C’è da dire che la situazione in cui il Coronavirus ci ha improvvisamente precipitati è un qualcosa di completamente nuovo e imprevisto; in quest’ottica, la fuga di notizie false è anche un’inevitabile conseguenza data dalla poca conoscenza che si ha di questo virus. Se a sbagliare sono persino alcune testate giornalistiche di un certo rilievo, le quali hanno il dovere professionale di verificare l’esattezza delle notizie che pubblicano, non possiamo meravigliarci che il cittadino medio non addetto ai lavori possa trovarsi a retwittare notizie inesatte, qualora non prive di alcun fondamento. Un esempio di testate giornalistiche importanti cadute nel tranello delle bufale è la notizia, apparsa qualche giorno fa, che Cristiano Ronaldo, calciatore noto a livello mondiale, avesse messo a disposizione i suoi hotel ad utilizzo ospedaliero ingaggiando a sue spese infermieri e medici. Nel giro di poche ore tale scoop era apparso su tutte le più importanti testate giornalistiche sportive e non. L’entourage del calciatore ha smentito la notizia specificando che non è stato fatto nessun tipo di comunicato ufficiale in merito, definendo giustamente la notizia “una bufala”. Grazie a questo esempio possiamo capire quanto vengano trascurati, anche da chi lo fa di mestiere, il controllo e la verifica delle notizie; si dà infatti più importanza alla sensazionalità di una notizia che alla sua veridicità.

Senza contare che a fare disinformazione distorcendo spesso e volentieri la realtà ci pensano già i canali di comunicazione dei partiti politici, che per motivi elettorali offrono un pessimo servizio d’informazione alla comunità, creando un clima di sospetto che porta la gente a “formulare” teorie del complotto imbarazzanti e irrealistiche nel migliore dei casi.

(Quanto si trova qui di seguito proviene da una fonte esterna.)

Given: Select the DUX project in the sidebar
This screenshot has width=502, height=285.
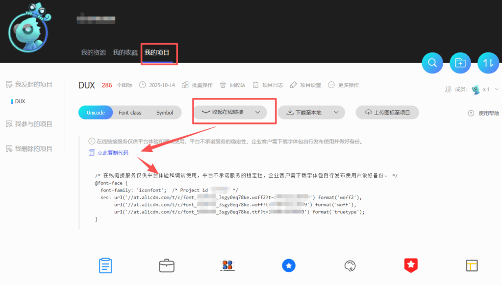Looking at the screenshot, I should pos(20,101).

In un clima del genere molti di noi, senza alcun tipo di competenza, sembriamo d’un tratto diventati esperti in materie che magari durante il periodo scolastico non ci sognavamo neanche di studiare. Ora improvvisamente l’opinione di tutti in merito a grandi temi come l’economia, la scienza e la politica viene messa sullo stesso piano del parere degli esperti in materia, che hanno studiato anni e perciò hanno la capacità di interpretare i dati con modelli e formule di cui il lettore medio non ha la minima conoscenza. Un atteggiamento del genere, a mio parere, è una mancanza di rispetto per chi ha dedicato anima e corpo alla propria formazione in una determinata materia e vede “confutato” da teorie strampalate e affermazioni senza alcun fondamento formulate senza cognizione di causa. Nessuno dovrebbe avere la presunzione di conoscere un argomento senza averne fatto uno studio approfondito e aver confrontato i pareri dei vari esperti in quel determinato campo.

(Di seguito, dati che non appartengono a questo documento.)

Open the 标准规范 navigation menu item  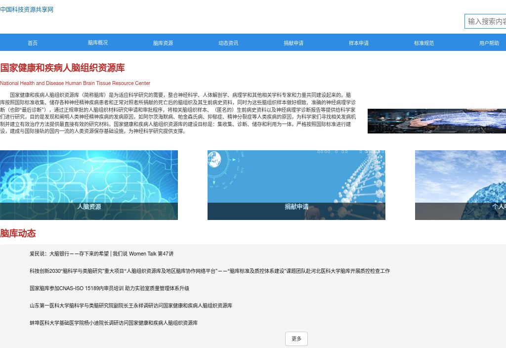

Non fraintendetemi: è ovviamente importante che tutti siano liberi di esprimere la propria opinione (altrimenti non saremmo in democrazia!), ma un conto è esprimere un proprio punto di vista lasciando gli altri liberi di valutare a loro volta la questione, un altro è affermare qualcosa o condividere una notizia senza lasciare spazio ad alcun ragionevole dubbio. Questo modo di fare è dettato, purtroppo, dal livello d’istruzione italiano che resta comunque basso rispetto agli altri paesi del Primo Mondo, il che alimenta in noi quella presunzione data dall’ignoranza che non permette di vedere e valutare le cose in modo lucido e corretto. Ritengo sia importante, per il futuro, istruire le prossime generazioni ad ampliare le proprie capacità di critica e analisi per permettere una corretta divulgazione e assimilazione delle notizie.